Тюрьма Тампль, где была заключена королевская семья, охранялась стражей с трехцветной кокардой. Совет общественного управления города Парижа требовал, чтобы департаменты следовали примеру столицы и письменно объявил: «Осведомившись, что толпы варваров двинулись на Францию, парижская коммуна спешит известить своих братьев во всех департаментах, что часть диких злоумышленников народа, заключенных в тюрьмы, умерщвлена». Часть «сентябристов» двинулась из Парижа, чтобы распространить террор далее. Действительно, около Версаля они встретили поезд арестованных и тотчас всех казнили.

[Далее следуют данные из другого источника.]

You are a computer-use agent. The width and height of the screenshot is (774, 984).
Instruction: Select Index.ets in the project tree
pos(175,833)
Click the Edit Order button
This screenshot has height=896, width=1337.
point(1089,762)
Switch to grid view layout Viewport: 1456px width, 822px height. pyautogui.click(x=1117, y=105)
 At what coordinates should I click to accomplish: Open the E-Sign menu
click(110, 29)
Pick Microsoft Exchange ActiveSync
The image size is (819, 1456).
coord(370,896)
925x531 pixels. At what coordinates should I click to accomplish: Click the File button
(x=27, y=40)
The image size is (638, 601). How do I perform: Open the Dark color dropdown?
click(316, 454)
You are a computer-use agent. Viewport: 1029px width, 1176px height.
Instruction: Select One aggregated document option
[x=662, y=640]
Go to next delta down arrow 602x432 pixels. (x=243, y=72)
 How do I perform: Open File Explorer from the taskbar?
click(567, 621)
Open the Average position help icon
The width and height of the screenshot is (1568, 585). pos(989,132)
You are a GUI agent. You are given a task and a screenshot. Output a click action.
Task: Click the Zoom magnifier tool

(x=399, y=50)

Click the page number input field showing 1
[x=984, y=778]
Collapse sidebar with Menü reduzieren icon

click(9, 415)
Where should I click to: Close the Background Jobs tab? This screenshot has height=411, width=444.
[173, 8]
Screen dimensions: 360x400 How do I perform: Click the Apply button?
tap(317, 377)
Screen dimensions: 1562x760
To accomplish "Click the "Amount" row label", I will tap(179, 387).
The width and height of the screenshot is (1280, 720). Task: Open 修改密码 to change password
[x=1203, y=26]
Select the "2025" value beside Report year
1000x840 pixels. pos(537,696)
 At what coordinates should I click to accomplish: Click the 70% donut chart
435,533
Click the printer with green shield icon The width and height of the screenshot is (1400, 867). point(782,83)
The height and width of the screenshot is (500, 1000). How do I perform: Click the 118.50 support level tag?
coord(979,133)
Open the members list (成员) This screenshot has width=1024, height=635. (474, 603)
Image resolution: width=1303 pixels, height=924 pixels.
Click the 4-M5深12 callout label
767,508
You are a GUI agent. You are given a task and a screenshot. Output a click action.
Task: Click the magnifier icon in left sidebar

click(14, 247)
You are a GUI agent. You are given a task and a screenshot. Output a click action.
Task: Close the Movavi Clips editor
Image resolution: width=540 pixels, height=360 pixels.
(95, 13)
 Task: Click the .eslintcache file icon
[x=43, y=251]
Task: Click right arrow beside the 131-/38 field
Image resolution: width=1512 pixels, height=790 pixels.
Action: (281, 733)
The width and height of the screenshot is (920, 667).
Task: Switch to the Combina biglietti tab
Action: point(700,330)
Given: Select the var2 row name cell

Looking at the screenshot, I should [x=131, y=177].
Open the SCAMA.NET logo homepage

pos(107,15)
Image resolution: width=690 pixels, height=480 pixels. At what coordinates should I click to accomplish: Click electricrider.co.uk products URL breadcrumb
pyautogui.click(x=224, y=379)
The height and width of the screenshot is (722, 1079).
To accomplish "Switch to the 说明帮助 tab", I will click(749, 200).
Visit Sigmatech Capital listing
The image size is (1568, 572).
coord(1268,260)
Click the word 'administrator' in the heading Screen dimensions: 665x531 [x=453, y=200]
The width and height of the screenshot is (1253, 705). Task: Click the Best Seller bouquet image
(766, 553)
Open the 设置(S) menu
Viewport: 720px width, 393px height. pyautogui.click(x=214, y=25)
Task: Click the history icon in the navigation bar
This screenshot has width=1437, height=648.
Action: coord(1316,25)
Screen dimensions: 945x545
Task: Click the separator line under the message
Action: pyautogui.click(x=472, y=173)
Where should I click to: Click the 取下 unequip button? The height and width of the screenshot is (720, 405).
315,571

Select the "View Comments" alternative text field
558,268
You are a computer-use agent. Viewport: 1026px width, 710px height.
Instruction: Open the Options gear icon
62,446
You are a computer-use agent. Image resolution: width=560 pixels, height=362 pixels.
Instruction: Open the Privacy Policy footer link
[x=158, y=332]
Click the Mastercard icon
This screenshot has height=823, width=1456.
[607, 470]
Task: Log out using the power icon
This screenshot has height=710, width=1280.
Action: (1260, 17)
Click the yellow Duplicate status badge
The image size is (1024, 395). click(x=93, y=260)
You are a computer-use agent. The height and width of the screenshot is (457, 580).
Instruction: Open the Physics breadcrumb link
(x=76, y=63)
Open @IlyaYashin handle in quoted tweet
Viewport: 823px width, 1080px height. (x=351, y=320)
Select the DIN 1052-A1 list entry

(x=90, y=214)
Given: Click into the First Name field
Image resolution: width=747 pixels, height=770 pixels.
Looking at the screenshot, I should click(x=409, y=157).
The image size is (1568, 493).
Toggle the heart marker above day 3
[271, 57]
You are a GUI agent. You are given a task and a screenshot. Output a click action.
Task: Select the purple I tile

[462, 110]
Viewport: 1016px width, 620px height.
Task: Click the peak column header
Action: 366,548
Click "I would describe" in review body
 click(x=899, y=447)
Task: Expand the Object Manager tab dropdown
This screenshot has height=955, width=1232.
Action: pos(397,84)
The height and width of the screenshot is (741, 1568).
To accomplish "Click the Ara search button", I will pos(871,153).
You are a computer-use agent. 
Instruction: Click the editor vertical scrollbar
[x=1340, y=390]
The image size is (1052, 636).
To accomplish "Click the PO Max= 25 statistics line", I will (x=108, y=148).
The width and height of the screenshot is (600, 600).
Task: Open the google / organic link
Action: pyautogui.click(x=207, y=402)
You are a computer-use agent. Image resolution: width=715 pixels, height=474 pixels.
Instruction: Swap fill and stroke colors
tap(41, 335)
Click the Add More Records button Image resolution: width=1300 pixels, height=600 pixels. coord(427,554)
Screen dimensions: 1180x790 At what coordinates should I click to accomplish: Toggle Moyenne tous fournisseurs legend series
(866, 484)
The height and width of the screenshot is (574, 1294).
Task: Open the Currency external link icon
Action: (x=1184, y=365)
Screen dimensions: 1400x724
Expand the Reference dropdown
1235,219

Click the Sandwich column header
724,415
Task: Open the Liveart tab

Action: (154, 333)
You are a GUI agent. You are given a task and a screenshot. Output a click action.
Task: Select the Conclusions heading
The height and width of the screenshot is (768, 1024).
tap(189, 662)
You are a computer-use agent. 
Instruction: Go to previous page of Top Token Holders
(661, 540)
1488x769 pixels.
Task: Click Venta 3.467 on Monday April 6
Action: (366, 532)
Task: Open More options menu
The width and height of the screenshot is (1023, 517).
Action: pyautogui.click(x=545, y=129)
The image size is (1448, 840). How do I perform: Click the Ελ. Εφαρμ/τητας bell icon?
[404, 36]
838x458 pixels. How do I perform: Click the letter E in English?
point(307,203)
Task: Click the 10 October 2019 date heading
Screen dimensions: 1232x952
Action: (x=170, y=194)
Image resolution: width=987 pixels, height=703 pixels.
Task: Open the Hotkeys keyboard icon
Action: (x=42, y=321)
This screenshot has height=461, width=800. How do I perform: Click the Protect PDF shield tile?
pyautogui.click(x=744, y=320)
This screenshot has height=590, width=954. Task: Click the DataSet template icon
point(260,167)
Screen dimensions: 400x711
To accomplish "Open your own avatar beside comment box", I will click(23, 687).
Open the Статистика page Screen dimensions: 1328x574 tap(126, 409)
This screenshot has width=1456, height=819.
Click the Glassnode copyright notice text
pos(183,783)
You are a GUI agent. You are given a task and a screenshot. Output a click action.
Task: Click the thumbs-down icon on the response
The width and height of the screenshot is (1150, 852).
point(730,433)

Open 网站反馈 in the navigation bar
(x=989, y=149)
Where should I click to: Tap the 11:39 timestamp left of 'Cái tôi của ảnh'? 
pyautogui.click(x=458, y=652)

Пример этих убийств толпой нашел не многих подражателей в департаментах, хотя анархия везде господствовала и сволочь клубов везде подчиняла себе под страхом смерти и грабежа умеренные власти, учреждения, возникшие согласно постановлениям 1791 года, следовательно, тоже уже революционные.
Выборы в конвент
При таких обстоятельствах подготовлялись выборы в конвент и окончило свое существование законодательное собрание. Новейшие и основательные исследователи, из среды самих французов, рассеяли сияние славы, которым окружили людей, управлявших этим собранием, поколения, поздно воспользовавшиеся плодами великого переворота. Теперь исчез даже самый упорный и ложный из предрассудков, который восхвалял смелость их в отношении иностранных государств и ставил им в заслугу печальный исход нападения на Францию первой коалиции.
Поход в Шампань
Эта кампания была проиграна еще до своего начала. Прежде чем война началась, союзные государства рассорились из-за уплаты военных расходов. В июле новый римский император встретился с прусским королем в Майнце. Министры сошлись, чтобы определить предстоящие вознаграждения. Пруссии присудили польские области; за Австрией утвердили знаменитый баварско-бельгийский обмен; но австрийцы признали дележ неравным и потребовали, чтобы король, в придачу к баварским землям, отдал еще свои франконские владения. Тогда Пруссия с негодованием прекратила дальнейшие переговоры. При таком положении военный союз не мог выполнить даже очень немудреную задачу свою по отношению совершенно расстроенной французской армии.